The lines you should transcribe are those from the one containing "782x525 pixels." to the end of the listing below, exactly, with pictures left out.
───
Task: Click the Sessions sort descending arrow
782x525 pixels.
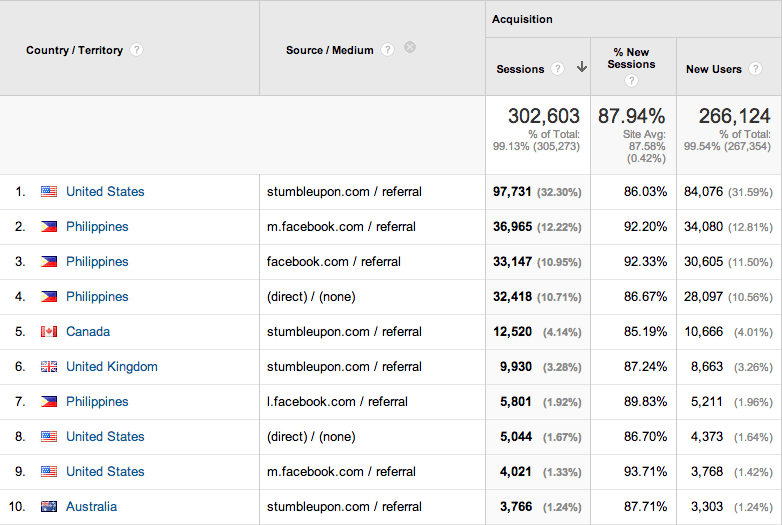Action: [581, 68]
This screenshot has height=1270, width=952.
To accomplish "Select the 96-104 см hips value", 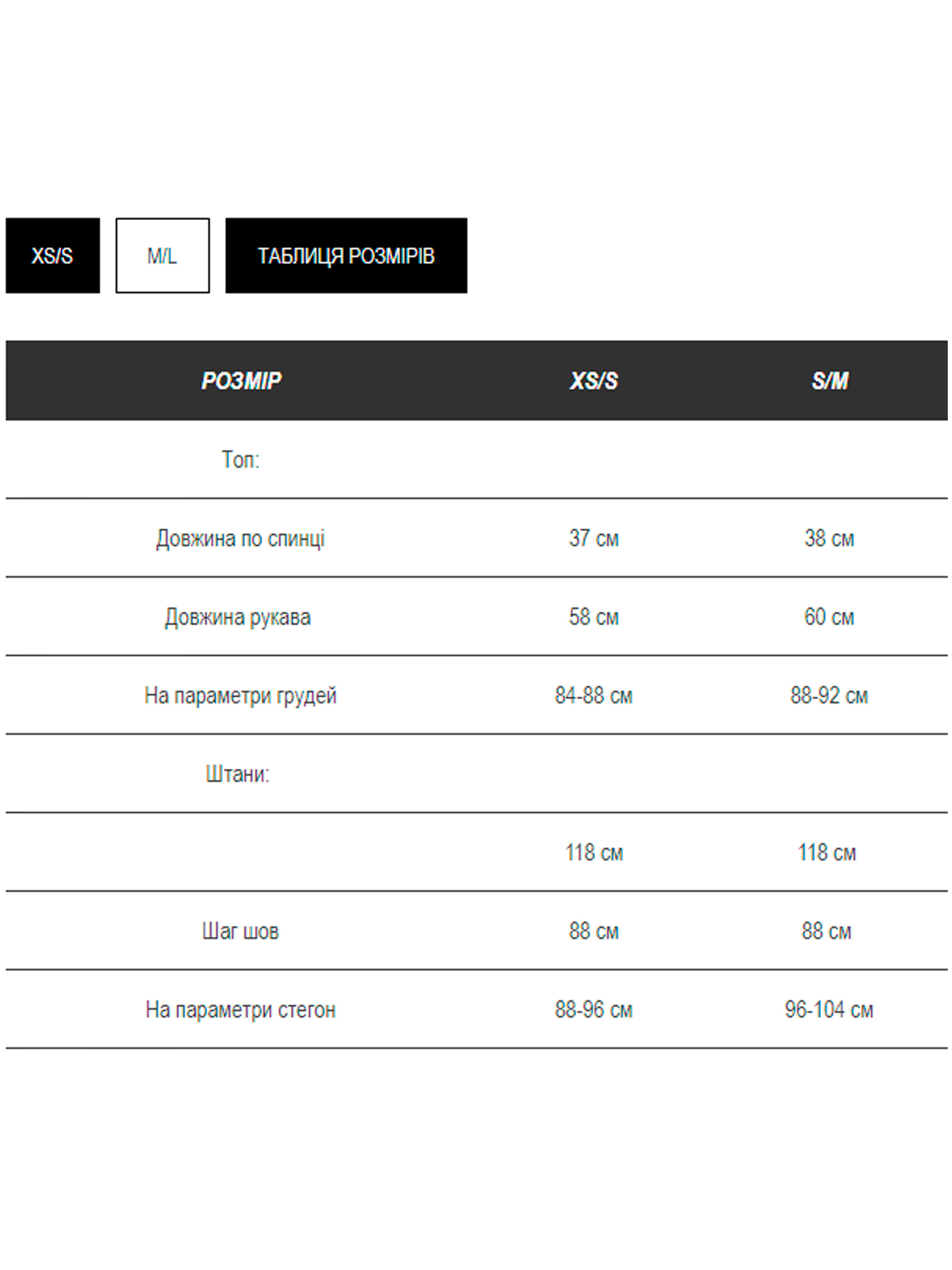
───
[TASK ANSWER]:
782x525 pixels.
Action: [581, 68]
This screenshot has height=1270, width=952.
To accomplish "Select the 96-104 см hips value", 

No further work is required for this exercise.